» **Teks Bacaan**:
Jokowi Disarankan Evaluasi Kinerja Rini Soemarno
- Arrijal Rachman/VIVA.co.id.
VIVA – Beredarnya rekaman percakapan Menteri BUMN Rini Soemarno dengan Dirut PLN Sofyan Basir yang diduga terkait pembagian fee proyek LNG di Banten, dinilai bakal merugikan pemerintahan Presiden Joko Widodo.
Presiden Jokowi bukan hanya diminta harus mengklarifikasi pembicaraan Rini-Sofyan, tapi juga harus berani memberi sanksi tegas jika Rini-Sofyan terbukti berusaha mencari keuntungan pribadi dari proyek tersebut.
Pengamat politik dari Universitas Muhammadiyah Malang, Wahyudi Winarjo mengatakan, Rini-Sofyan tidak patut membicarakan proyek, terlebih ada dugaan pembagian fee, melalui sambungan telepon dan personal.

» **Data yang Ditampilkan**:
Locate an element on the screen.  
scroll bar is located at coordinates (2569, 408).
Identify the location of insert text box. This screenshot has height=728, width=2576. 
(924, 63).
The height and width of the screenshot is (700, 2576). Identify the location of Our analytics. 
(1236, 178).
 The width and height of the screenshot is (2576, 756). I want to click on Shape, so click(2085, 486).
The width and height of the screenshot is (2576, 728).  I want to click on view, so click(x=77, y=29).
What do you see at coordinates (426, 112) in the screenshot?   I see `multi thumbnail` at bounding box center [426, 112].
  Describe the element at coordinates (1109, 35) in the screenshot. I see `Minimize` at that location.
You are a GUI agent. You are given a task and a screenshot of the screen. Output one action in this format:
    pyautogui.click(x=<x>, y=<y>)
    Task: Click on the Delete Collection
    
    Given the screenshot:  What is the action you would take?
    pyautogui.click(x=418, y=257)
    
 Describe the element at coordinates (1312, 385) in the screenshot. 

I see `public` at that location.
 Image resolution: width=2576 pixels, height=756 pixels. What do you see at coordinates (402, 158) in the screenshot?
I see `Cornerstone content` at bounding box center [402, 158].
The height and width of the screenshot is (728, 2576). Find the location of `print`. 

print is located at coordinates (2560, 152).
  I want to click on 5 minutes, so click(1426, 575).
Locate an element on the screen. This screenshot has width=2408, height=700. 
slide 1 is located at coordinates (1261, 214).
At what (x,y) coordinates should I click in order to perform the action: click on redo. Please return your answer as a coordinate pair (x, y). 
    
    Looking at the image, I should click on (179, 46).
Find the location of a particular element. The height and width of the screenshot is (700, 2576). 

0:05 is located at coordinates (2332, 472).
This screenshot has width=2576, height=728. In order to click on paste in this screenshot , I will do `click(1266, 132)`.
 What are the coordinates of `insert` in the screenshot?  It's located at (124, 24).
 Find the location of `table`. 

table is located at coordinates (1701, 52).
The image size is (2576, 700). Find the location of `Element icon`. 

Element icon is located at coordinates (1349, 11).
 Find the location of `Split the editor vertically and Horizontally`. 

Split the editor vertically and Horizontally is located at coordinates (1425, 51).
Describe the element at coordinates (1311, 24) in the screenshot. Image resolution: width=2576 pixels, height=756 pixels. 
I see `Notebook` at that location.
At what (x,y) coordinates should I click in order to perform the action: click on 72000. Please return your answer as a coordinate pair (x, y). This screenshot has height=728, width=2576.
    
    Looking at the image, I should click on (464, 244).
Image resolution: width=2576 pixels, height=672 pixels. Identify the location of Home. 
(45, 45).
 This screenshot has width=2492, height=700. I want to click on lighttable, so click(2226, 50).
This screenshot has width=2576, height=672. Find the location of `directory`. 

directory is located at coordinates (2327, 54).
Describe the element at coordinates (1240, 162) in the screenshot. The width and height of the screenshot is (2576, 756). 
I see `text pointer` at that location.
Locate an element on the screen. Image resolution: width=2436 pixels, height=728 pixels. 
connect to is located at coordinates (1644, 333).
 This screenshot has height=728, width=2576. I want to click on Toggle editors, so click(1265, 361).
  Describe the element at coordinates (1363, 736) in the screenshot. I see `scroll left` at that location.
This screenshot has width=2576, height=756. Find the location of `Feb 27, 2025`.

» **Daftar Tugas**:
**A.** Ulangi persis baris-baris dalam daftar, mulai dari baris yang memuat "Describe the element at coordinates (1240, 162)" sampai baris terakhir daftar.
**B.** Lanjutkan teks bacaan tentang saran evaluasi kinerja Rini Soemarno mulai setelah kalimat terakhirnya.
Daftar ini tidak ada kaitannya dengan teks bacaan.

» **Jawaban Tugas**:
**A.**
Describe the element at coordinates (1240, 162) in the screenshot. The width and height of the screenshot is (2576, 756). 
I see `text pointer` at that location.
Locate an element on the screen. Image resolution: width=2436 pixels, height=728 pixels. 
connect to is located at coordinates (1644, 333).
 This screenshot has height=728, width=2576. I want to click on Toggle editors, so click(1265, 361).
  Describe the element at coordinates (1363, 736) in the screenshot. I see `scroll left` at that location.
This screenshot has width=2576, height=756. Find the location of `Feb 27, 2025`.

**B.**
Dia mendorong Jokowi mengevaluasi kinerja Rini dan menyampaikan hasil evaluasi itu kepada publik demi menjaga kepercayaan masyarakat pada pemerintah.
“Rini wajib diberi sanksi berat, taruhlah di-reshuffle atau ditegur langsung oleh presiden, tentu dengan tidak menggugurkan upaya penegakan hukum,” kata Wahyudi dalam keterangan tertulisnya, Minggu 6 Mei 2018.
Terkait penegakan hukum, Pasal 25 UU Tipikor UU 31/1999 menyatakan bahwa penyidikan, penuntutan, dan pemeriksaan perkara korupsi harus didahulukan dari perkara lain.
Ketua KPK Agus Rahardjo mengatakan, pihaknya sedang mencari kejelasan terkait pembicaraan dalam rekaman itu. Ada dua hal yang harus didalami KPK, apakah pembicaraan itu membahas pembagian fee, atau pembagian saham.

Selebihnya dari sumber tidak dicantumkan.